Another promising on-the-fly method with quantum accuracy is the direct-dynamics variational multi-configurational Gaussian (DD-vMCG) method, based on the propagation of variationally coupled Gaussian wavepackets following quantum trajectories [67]. Vacher and co-workers applied it to simulate the very early nuclear dynamics induced in benzene induced upon tunnel ionization and measured using high harmonic spectroscopy [68].

4 Summary and perspectives

In this article, we reviewed and illustrated several recent studies, performed in France, dedicated to the theoretical description of ultrafast processes in molecules induced by light or collision, both in terms of state-of-the-art applications and method development works.

We first highlighted studies simulating quantum dynamics of systems ranging from diatomic molecules using grid-based methods, to transition metal complexes using the MCTDH method and Hamiltonian models. We then presented works focused on developments to improve the practical use of fully quantum dynamics methods, including for instance on-the-fly algorithms to overcome memory storage bottleneck, diabatisation strategies, automated methodologies to generate global potential energy surfaces.

We then turned our attention toward studies focusing on on-the-fly mixed quantum-classical dynamics of molecules.

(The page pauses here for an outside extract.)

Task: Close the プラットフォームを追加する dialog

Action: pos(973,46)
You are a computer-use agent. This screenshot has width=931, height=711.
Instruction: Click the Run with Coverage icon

In particular, we illustrated applications of the popular surface hopping method on several medium-sized organic molecules. Moreover, we presented works focused on the impact of the approximations intrinsic to these methods (initial conditions, velocity rescaling, etc.) and we highlighted the recent efforts made to go beyond the classical treatment of the nuclear motion in on-the-fly dynamics methods.

A common bottleneck of all dynamics methods is the electronic structure calculations, either for the generation and fitting of global potential energy surfaces for quantum dynamics or in an on-the-fly manner for direct dynamics methods. Not only potential energy but also quantities such as energy derivatives and non-adiabatic couplings are required. To overcome this bottleneck, novel technologies such as machine learning [37, 56, 57] or quantum computing [33] are being developed and could be adapted to the theoretical description of ultrafast processes in molecules. These would really revolutionize the application of the current state-of-the-art dynamics methods. This would allow describing more complex and realistic systems, treating for instance the environment of molecules in solvent or in biological medium. This would also allow the simulation of dynamics over longer times bridging the processes happening on ultrafast timescales to those happening on longer ones. All of this will help us pushing the current limits of the fundamental understanding about the behaviour of molecules upon light absorption.